May your heart always be joyful,
May your song always be sung,
May you stay forever young,
Forever young, forever young,
May you stay forever young.
— Bob Dylan
The pace is picking up. “My” generation is dying off.
I put quotes around “my” because it doesn’t necessarily mean exact chronological cohorts. Rather, people whose work affected me when I was young, or at least a lot younger than I am now, and left a lasting impression.
It’s hard to imagine them aging, impossible to comprehend them dying. They and I will always be in the 1960s or 1970s when I think of them. (That’s not so long ago in my mind, although for young adults it’s the Pleistocene Age.)
Just this week, two people I never met personally but with whom I connected with emotionally passed out of this life.
The first was Kate McGarrigle, one-half of Kate and Anna McGarrigle.
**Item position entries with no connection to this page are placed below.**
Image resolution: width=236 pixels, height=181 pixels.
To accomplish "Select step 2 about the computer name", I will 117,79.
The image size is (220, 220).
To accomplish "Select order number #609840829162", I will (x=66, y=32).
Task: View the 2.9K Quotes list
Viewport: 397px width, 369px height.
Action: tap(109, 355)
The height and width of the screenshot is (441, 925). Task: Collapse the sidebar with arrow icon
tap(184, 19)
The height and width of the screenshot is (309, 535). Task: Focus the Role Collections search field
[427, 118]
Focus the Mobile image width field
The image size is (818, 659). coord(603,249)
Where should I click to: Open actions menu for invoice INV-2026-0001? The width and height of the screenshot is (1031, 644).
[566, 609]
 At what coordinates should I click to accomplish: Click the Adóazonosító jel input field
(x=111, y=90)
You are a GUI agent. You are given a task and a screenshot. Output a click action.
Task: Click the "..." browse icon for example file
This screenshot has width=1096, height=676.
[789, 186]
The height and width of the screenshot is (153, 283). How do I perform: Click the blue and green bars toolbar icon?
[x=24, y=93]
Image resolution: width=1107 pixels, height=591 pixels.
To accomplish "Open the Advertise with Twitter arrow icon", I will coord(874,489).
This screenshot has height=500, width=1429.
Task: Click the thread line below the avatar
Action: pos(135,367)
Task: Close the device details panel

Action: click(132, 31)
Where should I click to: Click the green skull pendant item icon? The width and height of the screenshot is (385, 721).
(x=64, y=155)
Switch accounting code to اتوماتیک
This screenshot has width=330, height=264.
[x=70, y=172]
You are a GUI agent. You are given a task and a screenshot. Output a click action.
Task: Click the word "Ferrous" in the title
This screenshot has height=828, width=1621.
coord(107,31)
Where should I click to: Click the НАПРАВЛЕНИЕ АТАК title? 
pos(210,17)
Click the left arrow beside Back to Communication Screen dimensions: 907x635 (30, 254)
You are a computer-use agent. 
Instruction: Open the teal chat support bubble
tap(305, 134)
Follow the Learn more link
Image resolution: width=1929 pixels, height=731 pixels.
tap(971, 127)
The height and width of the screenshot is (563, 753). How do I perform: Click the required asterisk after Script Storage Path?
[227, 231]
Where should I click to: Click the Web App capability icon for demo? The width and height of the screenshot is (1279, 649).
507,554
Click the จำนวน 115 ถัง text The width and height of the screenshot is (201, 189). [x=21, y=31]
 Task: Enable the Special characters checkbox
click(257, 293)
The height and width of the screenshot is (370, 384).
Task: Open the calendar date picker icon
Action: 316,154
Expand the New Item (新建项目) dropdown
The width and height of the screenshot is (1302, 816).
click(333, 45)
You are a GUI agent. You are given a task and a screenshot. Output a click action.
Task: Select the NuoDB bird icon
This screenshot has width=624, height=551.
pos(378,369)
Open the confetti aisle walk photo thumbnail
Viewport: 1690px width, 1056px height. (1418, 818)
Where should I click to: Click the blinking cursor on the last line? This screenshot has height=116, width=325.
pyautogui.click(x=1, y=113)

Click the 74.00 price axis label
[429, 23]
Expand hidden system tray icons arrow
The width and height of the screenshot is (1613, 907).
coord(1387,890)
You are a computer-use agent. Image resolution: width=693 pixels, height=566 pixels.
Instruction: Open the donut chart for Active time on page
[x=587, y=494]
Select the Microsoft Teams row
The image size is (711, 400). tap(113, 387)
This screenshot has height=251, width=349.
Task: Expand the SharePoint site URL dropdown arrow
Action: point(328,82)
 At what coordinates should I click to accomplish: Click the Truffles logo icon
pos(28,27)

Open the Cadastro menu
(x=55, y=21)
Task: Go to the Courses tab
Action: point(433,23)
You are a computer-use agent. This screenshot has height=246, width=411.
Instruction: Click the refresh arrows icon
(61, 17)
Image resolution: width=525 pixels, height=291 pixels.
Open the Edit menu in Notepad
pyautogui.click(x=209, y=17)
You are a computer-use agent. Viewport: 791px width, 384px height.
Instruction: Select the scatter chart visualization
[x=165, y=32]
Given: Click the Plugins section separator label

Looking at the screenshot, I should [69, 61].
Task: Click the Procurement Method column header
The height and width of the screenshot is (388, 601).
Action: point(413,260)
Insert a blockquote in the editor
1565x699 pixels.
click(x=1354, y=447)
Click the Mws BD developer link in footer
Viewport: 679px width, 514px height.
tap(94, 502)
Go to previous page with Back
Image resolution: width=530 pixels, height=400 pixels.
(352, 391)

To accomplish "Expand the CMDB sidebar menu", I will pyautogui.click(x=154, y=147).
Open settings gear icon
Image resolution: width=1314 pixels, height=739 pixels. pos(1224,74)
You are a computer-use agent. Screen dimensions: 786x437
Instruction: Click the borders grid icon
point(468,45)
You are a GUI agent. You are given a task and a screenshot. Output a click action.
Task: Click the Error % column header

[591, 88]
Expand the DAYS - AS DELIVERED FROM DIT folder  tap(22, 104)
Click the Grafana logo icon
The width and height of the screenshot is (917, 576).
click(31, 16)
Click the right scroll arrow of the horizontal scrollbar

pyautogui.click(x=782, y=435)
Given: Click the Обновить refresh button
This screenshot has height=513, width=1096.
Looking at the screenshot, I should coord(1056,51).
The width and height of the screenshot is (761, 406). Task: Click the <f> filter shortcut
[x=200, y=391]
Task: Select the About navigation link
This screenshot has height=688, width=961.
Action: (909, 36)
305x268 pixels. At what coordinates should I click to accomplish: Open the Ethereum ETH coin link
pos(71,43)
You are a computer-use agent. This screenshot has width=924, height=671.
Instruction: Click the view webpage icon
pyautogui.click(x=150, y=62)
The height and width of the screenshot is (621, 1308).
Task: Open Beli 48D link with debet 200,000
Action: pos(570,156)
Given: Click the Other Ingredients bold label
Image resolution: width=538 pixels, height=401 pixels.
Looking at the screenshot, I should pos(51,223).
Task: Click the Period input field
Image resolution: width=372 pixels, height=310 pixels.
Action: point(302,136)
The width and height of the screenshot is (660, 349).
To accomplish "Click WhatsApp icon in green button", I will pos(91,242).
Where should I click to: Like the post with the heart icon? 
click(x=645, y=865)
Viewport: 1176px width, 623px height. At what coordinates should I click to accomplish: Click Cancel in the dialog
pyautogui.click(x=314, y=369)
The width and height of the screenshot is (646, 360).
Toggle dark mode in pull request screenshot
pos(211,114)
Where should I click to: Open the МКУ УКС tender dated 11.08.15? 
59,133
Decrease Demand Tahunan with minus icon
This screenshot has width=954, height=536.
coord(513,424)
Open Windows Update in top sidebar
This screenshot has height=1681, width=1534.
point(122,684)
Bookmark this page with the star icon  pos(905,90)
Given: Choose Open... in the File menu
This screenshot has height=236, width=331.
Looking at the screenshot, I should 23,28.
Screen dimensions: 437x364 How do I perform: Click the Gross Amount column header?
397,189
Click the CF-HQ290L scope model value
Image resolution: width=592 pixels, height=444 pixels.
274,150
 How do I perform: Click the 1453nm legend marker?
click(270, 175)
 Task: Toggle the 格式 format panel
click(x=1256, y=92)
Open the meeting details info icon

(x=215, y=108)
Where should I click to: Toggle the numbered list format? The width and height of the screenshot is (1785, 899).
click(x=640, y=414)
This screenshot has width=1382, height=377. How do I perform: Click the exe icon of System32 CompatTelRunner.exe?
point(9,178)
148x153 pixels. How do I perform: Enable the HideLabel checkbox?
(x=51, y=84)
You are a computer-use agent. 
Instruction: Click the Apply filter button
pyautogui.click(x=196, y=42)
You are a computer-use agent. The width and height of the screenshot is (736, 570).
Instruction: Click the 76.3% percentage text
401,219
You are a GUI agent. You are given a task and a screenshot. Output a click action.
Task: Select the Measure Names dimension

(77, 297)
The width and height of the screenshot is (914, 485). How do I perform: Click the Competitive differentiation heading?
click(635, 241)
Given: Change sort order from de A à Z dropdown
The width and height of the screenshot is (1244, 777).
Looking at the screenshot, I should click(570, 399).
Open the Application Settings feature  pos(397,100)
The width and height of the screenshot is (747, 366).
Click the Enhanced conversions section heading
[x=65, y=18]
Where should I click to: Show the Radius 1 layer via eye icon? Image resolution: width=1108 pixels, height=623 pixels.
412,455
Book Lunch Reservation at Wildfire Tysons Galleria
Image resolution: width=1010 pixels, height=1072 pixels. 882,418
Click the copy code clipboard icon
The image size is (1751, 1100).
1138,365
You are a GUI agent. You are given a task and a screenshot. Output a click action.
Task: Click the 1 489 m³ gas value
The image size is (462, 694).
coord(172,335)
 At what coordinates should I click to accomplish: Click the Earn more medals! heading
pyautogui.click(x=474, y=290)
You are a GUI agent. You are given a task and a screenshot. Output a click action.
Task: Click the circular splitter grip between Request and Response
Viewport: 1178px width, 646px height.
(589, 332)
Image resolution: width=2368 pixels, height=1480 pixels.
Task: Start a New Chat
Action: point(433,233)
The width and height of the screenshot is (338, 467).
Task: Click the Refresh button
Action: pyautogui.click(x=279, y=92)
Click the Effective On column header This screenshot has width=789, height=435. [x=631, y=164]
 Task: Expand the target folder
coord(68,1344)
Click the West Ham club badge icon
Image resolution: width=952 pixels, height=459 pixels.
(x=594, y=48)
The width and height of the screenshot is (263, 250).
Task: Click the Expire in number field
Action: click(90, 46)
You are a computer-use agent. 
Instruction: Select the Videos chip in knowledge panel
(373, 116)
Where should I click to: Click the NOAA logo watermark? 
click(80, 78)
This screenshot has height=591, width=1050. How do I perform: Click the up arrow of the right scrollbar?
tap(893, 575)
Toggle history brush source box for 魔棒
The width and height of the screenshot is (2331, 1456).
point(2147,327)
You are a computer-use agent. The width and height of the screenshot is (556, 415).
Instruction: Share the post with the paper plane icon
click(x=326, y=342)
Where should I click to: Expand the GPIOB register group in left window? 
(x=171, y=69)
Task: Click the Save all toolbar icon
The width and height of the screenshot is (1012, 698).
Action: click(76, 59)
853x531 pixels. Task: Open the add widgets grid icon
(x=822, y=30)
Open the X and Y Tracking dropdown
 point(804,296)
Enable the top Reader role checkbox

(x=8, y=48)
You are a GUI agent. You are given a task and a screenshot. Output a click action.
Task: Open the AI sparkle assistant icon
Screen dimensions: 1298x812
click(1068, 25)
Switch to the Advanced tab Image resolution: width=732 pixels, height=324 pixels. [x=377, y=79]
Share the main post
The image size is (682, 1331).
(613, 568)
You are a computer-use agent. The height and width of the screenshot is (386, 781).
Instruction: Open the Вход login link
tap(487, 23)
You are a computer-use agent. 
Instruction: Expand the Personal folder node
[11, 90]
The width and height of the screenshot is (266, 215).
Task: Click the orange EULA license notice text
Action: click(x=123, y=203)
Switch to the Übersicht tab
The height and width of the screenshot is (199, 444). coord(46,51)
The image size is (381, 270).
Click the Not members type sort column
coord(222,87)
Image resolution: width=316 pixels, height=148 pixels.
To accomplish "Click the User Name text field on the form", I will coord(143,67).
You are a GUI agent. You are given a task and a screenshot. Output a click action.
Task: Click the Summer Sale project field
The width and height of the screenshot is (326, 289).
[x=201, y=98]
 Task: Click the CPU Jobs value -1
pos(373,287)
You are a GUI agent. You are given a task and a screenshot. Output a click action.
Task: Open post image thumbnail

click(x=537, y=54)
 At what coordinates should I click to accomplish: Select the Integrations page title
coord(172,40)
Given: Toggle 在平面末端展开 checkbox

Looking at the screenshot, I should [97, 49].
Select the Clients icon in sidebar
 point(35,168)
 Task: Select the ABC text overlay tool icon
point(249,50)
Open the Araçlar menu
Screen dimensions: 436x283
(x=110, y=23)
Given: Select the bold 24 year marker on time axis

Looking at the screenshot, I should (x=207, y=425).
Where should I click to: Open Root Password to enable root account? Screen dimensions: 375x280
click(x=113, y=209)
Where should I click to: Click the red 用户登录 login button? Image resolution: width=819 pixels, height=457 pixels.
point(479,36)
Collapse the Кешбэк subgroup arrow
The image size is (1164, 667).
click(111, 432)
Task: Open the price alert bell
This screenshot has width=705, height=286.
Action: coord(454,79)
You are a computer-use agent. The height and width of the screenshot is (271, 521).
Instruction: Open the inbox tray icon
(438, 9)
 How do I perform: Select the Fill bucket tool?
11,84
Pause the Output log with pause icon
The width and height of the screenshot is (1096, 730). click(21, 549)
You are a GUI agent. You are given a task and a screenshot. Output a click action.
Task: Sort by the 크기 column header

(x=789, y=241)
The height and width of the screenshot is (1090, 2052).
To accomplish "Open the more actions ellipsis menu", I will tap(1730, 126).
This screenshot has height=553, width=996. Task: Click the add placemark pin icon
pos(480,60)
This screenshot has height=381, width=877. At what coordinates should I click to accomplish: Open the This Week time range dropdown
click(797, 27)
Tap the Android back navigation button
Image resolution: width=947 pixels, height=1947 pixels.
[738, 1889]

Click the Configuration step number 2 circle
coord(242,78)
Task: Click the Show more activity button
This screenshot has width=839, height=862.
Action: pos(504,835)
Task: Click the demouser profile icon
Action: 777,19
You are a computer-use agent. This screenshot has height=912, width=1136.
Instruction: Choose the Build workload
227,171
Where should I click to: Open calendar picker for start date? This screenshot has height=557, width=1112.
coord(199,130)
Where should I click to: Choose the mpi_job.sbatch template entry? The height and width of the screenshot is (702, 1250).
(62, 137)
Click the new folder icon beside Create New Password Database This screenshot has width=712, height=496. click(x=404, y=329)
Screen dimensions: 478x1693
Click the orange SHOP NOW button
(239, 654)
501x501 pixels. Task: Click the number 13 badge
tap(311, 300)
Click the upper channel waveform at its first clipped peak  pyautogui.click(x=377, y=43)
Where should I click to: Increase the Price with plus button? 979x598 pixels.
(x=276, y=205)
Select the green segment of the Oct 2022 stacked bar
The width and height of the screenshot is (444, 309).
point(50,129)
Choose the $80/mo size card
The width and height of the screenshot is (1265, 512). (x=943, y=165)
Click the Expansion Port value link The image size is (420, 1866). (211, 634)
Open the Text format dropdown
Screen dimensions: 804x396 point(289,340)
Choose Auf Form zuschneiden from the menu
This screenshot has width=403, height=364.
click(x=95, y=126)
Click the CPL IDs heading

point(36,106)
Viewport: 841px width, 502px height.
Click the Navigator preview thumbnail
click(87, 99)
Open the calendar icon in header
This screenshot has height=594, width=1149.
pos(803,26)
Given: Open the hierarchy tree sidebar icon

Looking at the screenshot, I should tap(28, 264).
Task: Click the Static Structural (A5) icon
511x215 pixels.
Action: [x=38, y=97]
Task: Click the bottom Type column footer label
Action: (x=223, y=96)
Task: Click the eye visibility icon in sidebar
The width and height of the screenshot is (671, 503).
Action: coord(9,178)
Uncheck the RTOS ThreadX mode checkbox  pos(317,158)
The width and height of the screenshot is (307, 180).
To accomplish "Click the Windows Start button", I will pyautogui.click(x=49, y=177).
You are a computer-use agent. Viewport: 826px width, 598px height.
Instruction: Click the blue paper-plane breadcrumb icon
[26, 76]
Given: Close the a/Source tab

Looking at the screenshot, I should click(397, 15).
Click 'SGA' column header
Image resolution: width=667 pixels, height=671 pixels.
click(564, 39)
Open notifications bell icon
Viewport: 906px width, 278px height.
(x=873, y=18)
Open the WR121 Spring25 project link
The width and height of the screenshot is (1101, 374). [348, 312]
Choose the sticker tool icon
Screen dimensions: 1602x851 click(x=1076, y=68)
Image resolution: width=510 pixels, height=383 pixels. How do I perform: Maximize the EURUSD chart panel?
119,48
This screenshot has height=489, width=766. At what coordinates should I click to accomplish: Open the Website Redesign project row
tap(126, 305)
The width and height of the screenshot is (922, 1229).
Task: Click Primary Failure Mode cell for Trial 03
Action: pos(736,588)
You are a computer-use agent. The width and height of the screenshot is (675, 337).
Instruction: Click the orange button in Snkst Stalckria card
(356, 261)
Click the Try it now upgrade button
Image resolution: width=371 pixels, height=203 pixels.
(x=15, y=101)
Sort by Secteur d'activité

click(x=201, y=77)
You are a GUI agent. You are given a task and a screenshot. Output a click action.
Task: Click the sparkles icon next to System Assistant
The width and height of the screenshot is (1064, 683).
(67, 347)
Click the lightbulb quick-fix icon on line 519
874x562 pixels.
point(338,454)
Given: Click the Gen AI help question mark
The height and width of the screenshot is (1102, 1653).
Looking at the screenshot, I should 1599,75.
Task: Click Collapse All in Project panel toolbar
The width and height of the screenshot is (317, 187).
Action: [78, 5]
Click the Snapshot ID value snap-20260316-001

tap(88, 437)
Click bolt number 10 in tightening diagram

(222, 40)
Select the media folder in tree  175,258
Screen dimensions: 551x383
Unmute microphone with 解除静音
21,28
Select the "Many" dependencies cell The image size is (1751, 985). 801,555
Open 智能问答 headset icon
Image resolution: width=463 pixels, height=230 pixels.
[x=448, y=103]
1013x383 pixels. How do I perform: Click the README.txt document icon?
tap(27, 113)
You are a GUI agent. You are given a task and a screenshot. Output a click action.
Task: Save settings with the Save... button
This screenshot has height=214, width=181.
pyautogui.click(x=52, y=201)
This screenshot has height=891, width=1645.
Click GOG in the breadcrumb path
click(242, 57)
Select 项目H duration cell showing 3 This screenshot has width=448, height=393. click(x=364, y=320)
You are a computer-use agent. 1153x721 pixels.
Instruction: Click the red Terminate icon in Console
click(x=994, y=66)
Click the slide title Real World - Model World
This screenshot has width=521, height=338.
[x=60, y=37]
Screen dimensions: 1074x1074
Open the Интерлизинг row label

Their first album floored me when I heard it in the early ’70s; some 35 years later, it still does. Practically every track on the album sparkles. They were bilingual “English” girls from French Canada, blessed with splendid voices, individually and in harmony. I’m not sure which songs were written by which sister (the sublime “Heart Like a Wheel” is credited to Anna), but they were synergy in action.
Kate and Anna released other albums over the decades. While they were of uneven quality, and none in my estimation surpassed that original effort, the craftsmanship was always there. They continued to offer consolation to those of us who were immiserated as popular music sank to ever-more artificial, and often cretinous, levels.
The other loss this week that affected me was the detective novel writer Robert B. Parker. I believe I discovered him by way of his first book, The Godwulf Manuscript, about the same time as the sisters McGarrigle swum into my ken. He created the tough, wisecracking detective Spenser who was to Boston what Hammett’s Sam Spade was to San Francisco and Chandler’s Philip Marlowe to Los Angeles.
Parker has his detractors, and I agree with some of their reasons. After the first few novels, the Spenser series started to roll off an assembly line -- still entertaining enough to be good company on an airplane ride or for light reading, but successive titles did not grow in depth over the years like Ross Macdonald’s, for instance.
But it was thrilling enough to my young self to learn that the Raymond Chandler tradition was alive and well, and the snappy dialogue probably influenced my own style, as it undoubtedly influenced many others. (I’m not, of course, saying I imitate Parker or comparing myself to him as a writer.)
In the 1960s, even before the McGarrigles and Parker came on the scene, the San Francisco Chronicle’s wonderful columnist Herb Caen wrote a piece I remember: about how he dreaded opening the paper to the obituaries and seeing names of people he’d known for years.
The English poet Philip Larkin said that once he had reached a certain age, there was always Something standing behind him, which he could almost see if he glanced over his shoulder. (Henry James called death “that distinguished thing.”)
We are not forever young, nor are the people who are part of our lives, at least not in the way we imagine when we ourselves are young.
But maybe in a different sense we are. According to many mediumistic communications from the Other Side, souls who have passed over usually take the astral form of the most physically vibrant years of their earth lives. So, even a person who dies very old might have the appearance in spirit of a 20-year-old. Time and aging have no place in the afterlife. Forever young.